What the exercise asks:
Scan the entries below. Return every line that includes "computer".

Records supplied:
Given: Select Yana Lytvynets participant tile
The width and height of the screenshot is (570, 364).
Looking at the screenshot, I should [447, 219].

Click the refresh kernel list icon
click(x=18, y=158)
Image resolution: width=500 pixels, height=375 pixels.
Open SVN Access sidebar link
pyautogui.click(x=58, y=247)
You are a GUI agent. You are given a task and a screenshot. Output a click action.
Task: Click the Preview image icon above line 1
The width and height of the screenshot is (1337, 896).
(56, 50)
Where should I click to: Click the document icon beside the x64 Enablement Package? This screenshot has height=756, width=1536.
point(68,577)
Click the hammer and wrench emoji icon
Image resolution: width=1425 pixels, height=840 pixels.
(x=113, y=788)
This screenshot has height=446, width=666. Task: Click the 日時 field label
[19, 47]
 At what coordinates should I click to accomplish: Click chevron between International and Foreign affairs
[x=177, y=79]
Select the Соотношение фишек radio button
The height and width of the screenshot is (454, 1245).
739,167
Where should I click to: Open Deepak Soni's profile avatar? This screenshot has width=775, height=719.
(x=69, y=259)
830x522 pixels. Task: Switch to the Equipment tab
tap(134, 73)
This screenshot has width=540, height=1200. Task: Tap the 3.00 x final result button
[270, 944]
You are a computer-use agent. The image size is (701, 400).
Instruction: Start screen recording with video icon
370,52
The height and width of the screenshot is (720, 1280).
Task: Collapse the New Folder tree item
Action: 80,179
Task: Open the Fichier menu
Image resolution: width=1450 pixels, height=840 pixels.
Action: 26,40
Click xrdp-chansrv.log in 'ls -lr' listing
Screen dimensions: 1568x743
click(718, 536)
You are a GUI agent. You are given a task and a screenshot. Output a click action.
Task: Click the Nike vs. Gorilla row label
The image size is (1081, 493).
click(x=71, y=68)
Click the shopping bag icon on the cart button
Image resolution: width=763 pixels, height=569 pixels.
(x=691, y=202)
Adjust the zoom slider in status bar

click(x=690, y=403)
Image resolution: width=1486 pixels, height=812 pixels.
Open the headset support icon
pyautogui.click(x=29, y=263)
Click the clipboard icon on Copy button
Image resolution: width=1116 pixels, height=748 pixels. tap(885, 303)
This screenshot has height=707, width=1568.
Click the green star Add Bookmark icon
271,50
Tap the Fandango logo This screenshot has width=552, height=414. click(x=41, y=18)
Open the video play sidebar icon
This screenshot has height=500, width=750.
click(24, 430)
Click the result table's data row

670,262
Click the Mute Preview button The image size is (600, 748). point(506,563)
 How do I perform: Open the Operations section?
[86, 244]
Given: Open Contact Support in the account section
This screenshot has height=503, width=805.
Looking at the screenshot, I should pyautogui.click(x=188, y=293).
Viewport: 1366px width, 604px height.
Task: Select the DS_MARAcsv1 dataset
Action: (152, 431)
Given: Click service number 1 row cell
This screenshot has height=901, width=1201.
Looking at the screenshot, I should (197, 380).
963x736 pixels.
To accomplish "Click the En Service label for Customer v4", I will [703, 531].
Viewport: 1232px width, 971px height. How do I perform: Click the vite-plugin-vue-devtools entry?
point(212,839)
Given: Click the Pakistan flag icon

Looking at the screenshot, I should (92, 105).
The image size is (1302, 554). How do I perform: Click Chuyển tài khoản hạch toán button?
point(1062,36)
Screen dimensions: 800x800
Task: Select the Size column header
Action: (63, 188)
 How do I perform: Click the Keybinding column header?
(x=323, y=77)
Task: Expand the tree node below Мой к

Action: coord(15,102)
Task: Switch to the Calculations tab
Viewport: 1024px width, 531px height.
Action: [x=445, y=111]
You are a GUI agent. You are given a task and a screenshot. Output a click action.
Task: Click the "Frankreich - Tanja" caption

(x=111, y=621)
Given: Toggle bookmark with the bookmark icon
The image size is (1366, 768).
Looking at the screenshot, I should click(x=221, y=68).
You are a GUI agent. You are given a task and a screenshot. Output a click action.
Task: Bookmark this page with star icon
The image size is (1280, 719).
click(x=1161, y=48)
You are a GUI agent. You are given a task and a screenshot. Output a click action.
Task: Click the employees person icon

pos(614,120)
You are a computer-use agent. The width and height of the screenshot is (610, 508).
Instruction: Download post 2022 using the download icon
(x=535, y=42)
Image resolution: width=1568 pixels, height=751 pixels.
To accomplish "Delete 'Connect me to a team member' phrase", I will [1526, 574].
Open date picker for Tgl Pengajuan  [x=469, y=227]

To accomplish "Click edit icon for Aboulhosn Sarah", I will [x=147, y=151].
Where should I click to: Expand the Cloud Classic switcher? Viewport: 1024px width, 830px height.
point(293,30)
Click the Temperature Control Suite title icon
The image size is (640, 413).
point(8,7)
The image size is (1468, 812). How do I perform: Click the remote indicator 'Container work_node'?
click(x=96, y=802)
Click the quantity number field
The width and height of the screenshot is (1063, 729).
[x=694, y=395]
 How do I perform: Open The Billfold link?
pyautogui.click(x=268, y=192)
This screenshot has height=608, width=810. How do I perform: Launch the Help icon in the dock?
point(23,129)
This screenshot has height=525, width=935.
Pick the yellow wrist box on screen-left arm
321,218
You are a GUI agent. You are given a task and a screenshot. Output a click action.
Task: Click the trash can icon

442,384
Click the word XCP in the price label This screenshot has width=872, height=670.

Written response:
You are a computer-use agent. The image size is (701, 400).
You are a computer-use agent. The width and height of the screenshot is (610, 508).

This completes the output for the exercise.